→ GIVEN TASK:
Copy each of the following items word for word, keeping every line exactly as it appears.

>> Begin

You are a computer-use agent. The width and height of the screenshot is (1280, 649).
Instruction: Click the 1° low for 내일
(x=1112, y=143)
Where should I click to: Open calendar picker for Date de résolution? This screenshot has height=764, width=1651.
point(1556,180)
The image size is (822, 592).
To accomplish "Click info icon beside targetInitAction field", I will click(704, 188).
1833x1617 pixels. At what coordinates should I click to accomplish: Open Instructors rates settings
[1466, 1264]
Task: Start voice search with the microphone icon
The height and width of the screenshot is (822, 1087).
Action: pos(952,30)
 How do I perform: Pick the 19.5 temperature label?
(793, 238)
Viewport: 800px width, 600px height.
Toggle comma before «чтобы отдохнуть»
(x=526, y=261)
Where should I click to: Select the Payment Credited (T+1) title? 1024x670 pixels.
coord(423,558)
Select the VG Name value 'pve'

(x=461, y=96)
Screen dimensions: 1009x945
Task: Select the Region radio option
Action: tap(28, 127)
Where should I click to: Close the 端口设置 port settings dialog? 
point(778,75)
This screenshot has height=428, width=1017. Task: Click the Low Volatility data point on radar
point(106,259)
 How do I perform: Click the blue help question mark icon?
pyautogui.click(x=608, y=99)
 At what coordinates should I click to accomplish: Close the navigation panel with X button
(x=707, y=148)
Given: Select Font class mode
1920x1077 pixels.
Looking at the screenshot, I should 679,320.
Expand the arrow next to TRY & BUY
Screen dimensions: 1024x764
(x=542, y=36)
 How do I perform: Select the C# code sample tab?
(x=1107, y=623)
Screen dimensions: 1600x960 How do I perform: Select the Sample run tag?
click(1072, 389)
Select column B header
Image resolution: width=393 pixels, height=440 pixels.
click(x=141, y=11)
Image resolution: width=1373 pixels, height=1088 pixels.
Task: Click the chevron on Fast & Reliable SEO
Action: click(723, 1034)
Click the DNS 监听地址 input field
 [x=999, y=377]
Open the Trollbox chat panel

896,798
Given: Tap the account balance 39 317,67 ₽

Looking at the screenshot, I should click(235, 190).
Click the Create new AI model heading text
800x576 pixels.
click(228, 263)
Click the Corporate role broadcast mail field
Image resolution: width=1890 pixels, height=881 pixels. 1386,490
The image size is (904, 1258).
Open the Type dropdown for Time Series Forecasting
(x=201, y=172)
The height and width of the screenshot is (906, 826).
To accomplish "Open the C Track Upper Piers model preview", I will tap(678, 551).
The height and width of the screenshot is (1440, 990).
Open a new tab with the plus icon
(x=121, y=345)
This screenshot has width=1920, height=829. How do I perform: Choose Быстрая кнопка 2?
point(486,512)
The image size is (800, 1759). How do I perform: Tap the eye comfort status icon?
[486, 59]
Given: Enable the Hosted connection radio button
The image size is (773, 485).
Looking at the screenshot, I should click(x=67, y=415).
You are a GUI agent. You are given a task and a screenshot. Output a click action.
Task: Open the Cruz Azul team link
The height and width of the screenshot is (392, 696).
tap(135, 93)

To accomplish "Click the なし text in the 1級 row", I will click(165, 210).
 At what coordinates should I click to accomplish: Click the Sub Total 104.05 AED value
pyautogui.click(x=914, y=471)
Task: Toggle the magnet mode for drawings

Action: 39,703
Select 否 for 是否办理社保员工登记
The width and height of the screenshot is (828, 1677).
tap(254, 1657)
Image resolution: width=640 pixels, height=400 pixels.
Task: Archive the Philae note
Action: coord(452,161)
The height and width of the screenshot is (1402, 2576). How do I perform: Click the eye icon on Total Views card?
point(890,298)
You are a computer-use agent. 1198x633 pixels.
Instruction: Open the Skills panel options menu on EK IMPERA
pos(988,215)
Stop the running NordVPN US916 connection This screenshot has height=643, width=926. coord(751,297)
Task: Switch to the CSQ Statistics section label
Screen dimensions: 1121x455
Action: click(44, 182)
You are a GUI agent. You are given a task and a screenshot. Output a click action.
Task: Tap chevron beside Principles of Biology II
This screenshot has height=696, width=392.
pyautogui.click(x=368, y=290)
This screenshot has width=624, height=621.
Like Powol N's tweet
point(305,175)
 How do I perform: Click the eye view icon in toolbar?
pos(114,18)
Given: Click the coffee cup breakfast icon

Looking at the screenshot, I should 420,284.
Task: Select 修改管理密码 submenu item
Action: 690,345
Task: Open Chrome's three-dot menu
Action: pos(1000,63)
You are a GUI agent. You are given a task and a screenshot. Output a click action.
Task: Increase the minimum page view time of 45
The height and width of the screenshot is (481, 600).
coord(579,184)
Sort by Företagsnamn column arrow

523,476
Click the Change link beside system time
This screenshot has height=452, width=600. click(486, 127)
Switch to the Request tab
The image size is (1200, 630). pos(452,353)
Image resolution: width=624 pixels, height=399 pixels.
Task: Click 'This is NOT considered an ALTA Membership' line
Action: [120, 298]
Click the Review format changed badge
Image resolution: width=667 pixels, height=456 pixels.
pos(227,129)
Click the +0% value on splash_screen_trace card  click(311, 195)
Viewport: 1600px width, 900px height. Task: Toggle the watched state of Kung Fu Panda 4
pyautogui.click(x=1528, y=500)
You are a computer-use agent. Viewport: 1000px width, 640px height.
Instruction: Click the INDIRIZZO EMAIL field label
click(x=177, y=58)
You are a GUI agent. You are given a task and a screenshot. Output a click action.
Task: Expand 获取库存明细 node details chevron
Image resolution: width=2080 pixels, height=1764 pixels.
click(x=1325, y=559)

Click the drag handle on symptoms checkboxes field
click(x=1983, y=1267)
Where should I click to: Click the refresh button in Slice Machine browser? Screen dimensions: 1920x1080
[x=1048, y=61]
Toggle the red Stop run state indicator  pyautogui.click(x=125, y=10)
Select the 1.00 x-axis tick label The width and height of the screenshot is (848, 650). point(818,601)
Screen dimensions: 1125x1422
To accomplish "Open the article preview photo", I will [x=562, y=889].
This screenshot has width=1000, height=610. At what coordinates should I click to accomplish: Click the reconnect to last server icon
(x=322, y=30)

>> End

→ ANSWER:
You are a computer-use agent. The width and height of the screenshot is (1280, 649).
Instruction: Click the 1° low for 내일
(x=1112, y=143)
Where should I click to: Open calendar picker for Date de résolution? This screenshot has height=764, width=1651.
point(1556,180)
The image size is (822, 592).
To accomplish "Click info icon beside targetInitAction field", I will click(704, 188).
1833x1617 pixels. At what coordinates should I click to accomplish: Open Instructors rates settings
[1466, 1264]
Task: Start voice search with the microphone icon
The height and width of the screenshot is (822, 1087).
Action: pos(952,30)
 How do I perform: Pick the 19.5 temperature label?
(793, 238)
Viewport: 800px width, 600px height.
Toggle comma before «чтобы отдохнуть»
(x=526, y=261)
Where should I click to: Select the Payment Credited (T+1) title? 1024x670 pixels.
coord(423,558)
Select the VG Name value 'pve'

(x=461, y=96)
Screen dimensions: 1009x945
Task: Select the Region radio option
Action: tap(28, 127)
Where should I click to: Close the 端口设置 port settings dialog? 
point(778,75)
This screenshot has height=428, width=1017. Task: Click the Low Volatility data point on radar
point(106,259)
 How do I perform: Click the blue help question mark icon?
pyautogui.click(x=608, y=99)
 At what coordinates should I click to accomplish: Close the navigation panel with X button
(x=707, y=148)
Given: Select Font class mode
1920x1077 pixels.
Looking at the screenshot, I should 679,320.
Expand the arrow next to TRY & BUY
Screen dimensions: 1024x764
(x=542, y=36)
 How do I perform: Select the C# code sample tab?
(x=1107, y=623)
Screen dimensions: 1600x960 How do I perform: Select the Sample run tag?
click(1072, 389)
Select column B header
Image resolution: width=393 pixels, height=440 pixels.
click(x=141, y=11)
Image resolution: width=1373 pixels, height=1088 pixels.
Task: Click the chevron on Fast & Reliable SEO
Action: click(723, 1034)
Click the DNS 监听地址 input field
 [x=999, y=377]
Open the Trollbox chat panel

896,798
Given: Tap the account balance 39 317,67 ₽

Looking at the screenshot, I should click(235, 190).
Click the Create new AI model heading text
800x576 pixels.
click(228, 263)
Click the Corporate role broadcast mail field
Image resolution: width=1890 pixels, height=881 pixels. 1386,490
The image size is (904, 1258).
Open the Type dropdown for Time Series Forecasting
(x=201, y=172)
The height and width of the screenshot is (906, 826).
To accomplish "Open the C Track Upper Piers model preview", I will tap(678, 551).
The height and width of the screenshot is (1440, 990).
Open a new tab with the plus icon
(x=121, y=345)
This screenshot has width=1920, height=829. How do I perform: Choose Быстрая кнопка 2?
point(486,512)
The image size is (800, 1759). How do I perform: Tap the eye comfort status icon?
[486, 59]
Given: Enable the Hosted connection radio button
The image size is (773, 485).
Looking at the screenshot, I should click(x=67, y=415).
You are a GUI agent. You are given a task and a screenshot. Output a click action.
Task: Open the Cruz Azul team link
The height and width of the screenshot is (392, 696).
tap(135, 93)

To accomplish "Click the なし text in the 1級 row", I will click(165, 210).
 At what coordinates should I click to accomplish: Click the Sub Total 104.05 AED value
pyautogui.click(x=914, y=471)
Task: Toggle the magnet mode for drawings

Action: 39,703
Select 否 for 是否办理社保员工登记
The width and height of the screenshot is (828, 1677).
tap(254, 1657)
Image resolution: width=640 pixels, height=400 pixels.
Task: Archive the Philae note
Action: coord(452,161)
The height and width of the screenshot is (1402, 2576). How do I perform: Click the eye icon on Total Views card?
point(890,298)
You are a computer-use agent. 1198x633 pixels.
Instruction: Open the Skills panel options menu on EK IMPERA
pos(988,215)
Stop the running NordVPN US916 connection This screenshot has height=643, width=926. coord(751,297)
Task: Switch to the CSQ Statistics section label
Screen dimensions: 1121x455
Action: click(44, 182)
You are a GUI agent. You are given a task and a screenshot. Output a click action.
Task: Tap chevron beside Principles of Biology II
This screenshot has height=696, width=392.
pyautogui.click(x=368, y=290)
This screenshot has width=624, height=621.
Like Powol N's tweet
point(305,175)
 How do I perform: Click the eye view icon in toolbar?
pos(114,18)
Given: Click the coffee cup breakfast icon

Looking at the screenshot, I should 420,284.
Task: Select 修改管理密码 submenu item
Action: 690,345
Task: Open Chrome's three-dot menu
Action: pos(1000,63)
You are a GUI agent. You are given a task and a screenshot. Output a click action.
Task: Increase the minimum page view time of 45
The height and width of the screenshot is (481, 600).
coord(579,184)
Sort by Företagsnamn column arrow

523,476
Click the Change link beside system time
This screenshot has height=452, width=600. click(486, 127)
Switch to the Request tab
The image size is (1200, 630). pos(452,353)
Image resolution: width=624 pixels, height=399 pixels.
Task: Click 'This is NOT considered an ALTA Membership' line
Action: [120, 298]
Click the Review format changed badge
Image resolution: width=667 pixels, height=456 pixels.
pos(227,129)
Click the +0% value on splash_screen_trace card  click(311, 195)
Viewport: 1600px width, 900px height. Task: Toggle the watched state of Kung Fu Panda 4
pyautogui.click(x=1528, y=500)
You are a computer-use agent. Viewport: 1000px width, 640px height.
Instruction: Click the INDIRIZZO EMAIL field label
click(x=177, y=58)
You are a GUI agent. You are given a task and a screenshot. Output a click action.
Task: Expand 获取库存明细 node details chevron
Image resolution: width=2080 pixels, height=1764 pixels.
click(x=1325, y=559)

Click the drag handle on symptoms checkboxes field
click(x=1983, y=1267)
Where should I click to: Click the refresh button in Slice Machine browser? Screen dimensions: 1920x1080
[x=1048, y=61]
Toggle the red Stop run state indicator  pyautogui.click(x=125, y=10)
Select the 1.00 x-axis tick label The width and height of the screenshot is (848, 650). point(818,601)
Screen dimensions: 1125x1422
To accomplish "Open the article preview photo", I will [x=562, y=889].
This screenshot has width=1000, height=610. At what coordinates should I click to accomplish: Click the reconnect to last server icon
(x=322, y=30)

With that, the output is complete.